Bird flu has killed a Thai villager, the first human death from the virus in Thailand in a year, highlighting the difficulties south-east Asian countries still face in stamping out the disease.

Bang-on Benphat, 48, was hospitalised with pneumonia-like symptoms on Sunday, after he and his seven-year-old son plucked, cut up and cooked his neighbour's chickens, which had died suddenly. The boy, who has been hospitalised in Bangkok, is also suspected of having bird flu.

Experts say such handling of dead birds reflects the need for stronger public information campaigns to raise awareness in south-east Asia of high-risk practices. These include drinking duck's blood in Vietnam, close contact with fighting cocks and allowing poultry to run free in villagers' homes.

“There is still way too much inappropriate behaviour going on right across the region, and it has to do with people just not understanding the risks they are taking,” said Peter Cordingly, a regional spokesman for the World Health Organisation.

News of Thailand's 13th human bird flu death since the virus hit the country's poultry flocks in late 2003 came as Haruhiko Kuroda, president of the Asian Development Bank, warned that a modest increase in the scale of Asia's bird flu epidemic could cause losses of up to $35bn (€29bn, £20bn) in trade, commerce and tourism in south-east Asia and China.
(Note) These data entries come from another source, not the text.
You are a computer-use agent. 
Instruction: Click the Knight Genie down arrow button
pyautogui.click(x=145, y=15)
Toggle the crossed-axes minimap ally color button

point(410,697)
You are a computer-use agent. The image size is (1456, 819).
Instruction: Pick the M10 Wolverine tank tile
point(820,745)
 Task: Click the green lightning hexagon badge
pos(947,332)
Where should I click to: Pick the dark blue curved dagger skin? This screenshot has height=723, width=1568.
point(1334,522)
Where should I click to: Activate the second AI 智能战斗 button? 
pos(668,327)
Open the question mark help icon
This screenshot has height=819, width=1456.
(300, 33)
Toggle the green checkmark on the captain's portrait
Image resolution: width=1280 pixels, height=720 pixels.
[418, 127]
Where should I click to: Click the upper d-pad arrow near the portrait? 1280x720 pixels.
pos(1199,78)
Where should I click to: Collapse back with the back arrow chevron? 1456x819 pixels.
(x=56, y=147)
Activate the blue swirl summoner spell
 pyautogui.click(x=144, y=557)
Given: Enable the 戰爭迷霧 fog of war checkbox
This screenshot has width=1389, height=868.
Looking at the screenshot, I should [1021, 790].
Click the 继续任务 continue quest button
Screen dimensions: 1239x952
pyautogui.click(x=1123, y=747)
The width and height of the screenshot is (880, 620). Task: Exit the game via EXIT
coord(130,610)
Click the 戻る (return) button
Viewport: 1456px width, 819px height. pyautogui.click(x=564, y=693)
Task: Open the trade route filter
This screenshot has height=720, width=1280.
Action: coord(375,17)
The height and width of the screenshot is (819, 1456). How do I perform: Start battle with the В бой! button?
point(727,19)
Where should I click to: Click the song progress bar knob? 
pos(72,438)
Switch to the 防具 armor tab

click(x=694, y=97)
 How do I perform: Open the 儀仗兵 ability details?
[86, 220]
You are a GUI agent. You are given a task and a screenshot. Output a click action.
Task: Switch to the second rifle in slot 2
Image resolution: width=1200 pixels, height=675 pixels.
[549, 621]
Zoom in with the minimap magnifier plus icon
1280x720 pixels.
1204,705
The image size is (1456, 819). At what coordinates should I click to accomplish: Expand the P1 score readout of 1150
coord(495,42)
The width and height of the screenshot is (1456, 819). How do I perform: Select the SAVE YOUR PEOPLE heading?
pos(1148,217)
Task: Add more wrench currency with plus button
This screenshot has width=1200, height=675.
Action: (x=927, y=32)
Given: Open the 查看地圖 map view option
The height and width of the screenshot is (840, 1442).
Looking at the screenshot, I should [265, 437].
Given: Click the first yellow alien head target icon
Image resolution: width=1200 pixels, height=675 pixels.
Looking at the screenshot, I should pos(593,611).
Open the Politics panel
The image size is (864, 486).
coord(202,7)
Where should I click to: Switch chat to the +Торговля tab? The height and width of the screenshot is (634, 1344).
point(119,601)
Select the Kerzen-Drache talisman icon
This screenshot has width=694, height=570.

He said a full-blown pandemic affecting most of the region could cause losses up to $150bn.

The risk of bird flu turning into a human disease was “very low indeed”, said Patricia Hewitt, UK health secretary, after a meeting of European Union health ministers in London yesterday.

The ministers discussed their national plans for dealing with any bird flu outbreak. Each country is responsible for its own plan, and for buying anti-viral medicines.

However, Markos Kyprianou, the EU's health commissioner, stressed the need for a proposed €1bn ($1.2bn, £679m) “solidarity” fund now before the European parliament, that would be used to buy anti-viral drugs in the case of a pandemic.

While European governments have been alarmed at the detection of the lethal H5N1 virus in wild birds and other poultry in Europe, avian influenza is now endemic in parts of Asia despite the culling of millions of birds over the past year. More than 60 people in south-east Asia have died from the disease.